Greenville Drive (South Atlantic League)
Mill League Night, July 30
The Mill Leagues -- featuring teams comprised of local mill and textile workers -- are a huge part of South Carolina's baseball history. For each of the past three seasons, the Drive have paid tribute to this industrial past by hosting "Mill League Night." This year's version takes place on Saturday, with the team taking the field in gray and red jerseys featuring the names of various Mill League clubs (the "Spinners," for example). Former Mill and Textile League players will be in attendance at the ballgame, with alumni Joe Anders tossing out a ceremonial first pitch.
Memphis Redbirds (Pacific Coast League)
Guaranteed Win Night, Aug. 1
"Guaranteed Win" nights are common throughout the Minor Leagues, with teams offering fans free tickets should the home team somehow not emerge victorious. But the Redbirds put a new spin on the promotion by hiring local psychic Rhonda Manning this past offseason. Manning looked into the future and declared that the Redbirds would definitely win on Aug. 1, but the team explains that "due to the chance of an astrological shift in the universe, the Redbirds could lose. ... In that case, each fan at the game will receive a ticket to any other regular season game." Talk about hedging your bets.
Toledo Mud Hens (International League)
Moses Fleetwood Walker Bobblehead Giveaway, Aug. 1
Moses Fleetwood Walker is one of the most fascinating figures in professional baseball history, a restless Renaissance man who in 1884 became the first black player in Major League history when he suited up for the Toledo Blue Stockings. The Mud Hens are celebrating this overlooked pioneer Monday by giving away bobbleheads featuring a mustachioed Walker sporting a natty Blue Stockings jersey. Several of Walker's great-great-great nephews will be on hand to throw out ceremonial first pitches, and a multimedia documentary on his life and times will air as part of an educational pregame ceremony.
Reading Phillies (Eastern League)
Chooch-ing Owl Giveaway, Aug. 2
The Reading Phillies have long been at the forefront when it comes to innovative giveaway items, distributing everything from the Michael Jack Schmidt-in-the-Box to the Ryan Howard Garden Gnome to Crazy Hot Dog Vendor night lights.

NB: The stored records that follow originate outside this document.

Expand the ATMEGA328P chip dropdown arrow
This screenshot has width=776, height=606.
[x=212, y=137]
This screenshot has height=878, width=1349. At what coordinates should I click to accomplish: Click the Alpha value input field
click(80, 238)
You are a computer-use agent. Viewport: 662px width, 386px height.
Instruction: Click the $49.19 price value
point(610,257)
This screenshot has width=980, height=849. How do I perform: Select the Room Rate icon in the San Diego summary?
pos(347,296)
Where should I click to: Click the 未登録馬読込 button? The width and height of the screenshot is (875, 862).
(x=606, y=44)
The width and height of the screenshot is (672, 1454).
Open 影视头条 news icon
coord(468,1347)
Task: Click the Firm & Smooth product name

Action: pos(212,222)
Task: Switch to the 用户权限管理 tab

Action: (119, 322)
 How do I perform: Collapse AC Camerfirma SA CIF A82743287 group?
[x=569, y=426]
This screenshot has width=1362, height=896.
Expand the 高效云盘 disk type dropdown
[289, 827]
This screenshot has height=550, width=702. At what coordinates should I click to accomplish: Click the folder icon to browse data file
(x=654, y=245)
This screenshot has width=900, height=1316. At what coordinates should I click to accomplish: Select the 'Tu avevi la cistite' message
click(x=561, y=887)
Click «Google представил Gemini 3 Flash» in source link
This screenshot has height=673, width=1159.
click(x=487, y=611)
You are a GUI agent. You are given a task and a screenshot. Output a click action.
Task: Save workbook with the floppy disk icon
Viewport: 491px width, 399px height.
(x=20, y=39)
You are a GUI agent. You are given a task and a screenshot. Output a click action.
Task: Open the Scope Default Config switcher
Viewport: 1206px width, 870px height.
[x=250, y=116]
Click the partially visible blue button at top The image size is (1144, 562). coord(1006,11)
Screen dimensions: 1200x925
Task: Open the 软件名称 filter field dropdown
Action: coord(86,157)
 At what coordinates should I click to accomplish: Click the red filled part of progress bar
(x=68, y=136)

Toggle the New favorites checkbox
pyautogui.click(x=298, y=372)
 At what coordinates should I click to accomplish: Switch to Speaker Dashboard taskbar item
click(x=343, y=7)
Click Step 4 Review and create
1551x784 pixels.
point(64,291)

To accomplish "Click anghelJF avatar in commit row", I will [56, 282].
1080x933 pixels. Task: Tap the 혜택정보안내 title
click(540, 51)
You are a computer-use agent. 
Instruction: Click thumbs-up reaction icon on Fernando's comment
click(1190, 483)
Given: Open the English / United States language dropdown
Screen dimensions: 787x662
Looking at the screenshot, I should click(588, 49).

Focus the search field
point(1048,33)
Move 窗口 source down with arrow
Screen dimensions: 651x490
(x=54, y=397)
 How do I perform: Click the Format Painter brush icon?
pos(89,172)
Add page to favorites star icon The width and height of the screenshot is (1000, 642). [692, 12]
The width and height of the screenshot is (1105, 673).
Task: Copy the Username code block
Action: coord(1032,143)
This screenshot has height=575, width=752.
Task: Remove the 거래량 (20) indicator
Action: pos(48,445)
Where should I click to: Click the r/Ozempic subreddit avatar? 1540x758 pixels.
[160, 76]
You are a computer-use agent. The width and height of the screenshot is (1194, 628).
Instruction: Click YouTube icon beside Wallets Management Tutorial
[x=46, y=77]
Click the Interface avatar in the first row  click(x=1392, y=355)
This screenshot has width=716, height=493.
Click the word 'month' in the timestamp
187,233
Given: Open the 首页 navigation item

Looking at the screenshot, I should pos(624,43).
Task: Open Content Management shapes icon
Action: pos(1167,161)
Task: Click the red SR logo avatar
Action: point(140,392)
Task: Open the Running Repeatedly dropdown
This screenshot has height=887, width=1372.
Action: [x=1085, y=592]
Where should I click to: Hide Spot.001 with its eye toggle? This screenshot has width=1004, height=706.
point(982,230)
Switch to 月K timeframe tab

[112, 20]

Former R-Phil and current Philadelphia catcher Carlos Ruiz will be honored Tuesday as the team is giving away figurines featuring the Panamanian backstop as a talking owl. And the only word in this owl's vocabulary happens to be "Chooch" -- Ruiz's nickname. This all makes sense, right? I'm doing the best I can.
Bonus Coverage! Because it's too late to turn back now, here are seven promotions that could have been included in last week's column -- could have been, but, alas, were not:
Roscoe the Rooster Christmas Ornament (Princeton Rays, July 21): Because nothing represents the sanctity of the holiday season more than a miniature rooster mascot.
Skateboard Deck Giveaway (Everett AquaSox, July 22): Just add wheels.
Book Swap (Bowie Baysox, July 24): Fans were asked to bring unwanted books to the stadium so that they could be made available to all.
Brides and Baseball (Bradenton Marauders, July 24): An array of bridal vendors set up shop on the concourse, and one lucky lady won a $2,000 ring.
Acornament Giveaway (Richmond Flying Squirrels, July 24): That's just a brilliant melding of words right there, on par with "bromance."
Salute to Stink Bugs (Frederick Keys, July 25): Because we are all part of a delicate ecosystem, living in harmony with all species no matter how smelly.
Salute to Yankees Facial Hair Policy (Akron Aeros, July 26): Not a good night for the aggressively swarthy.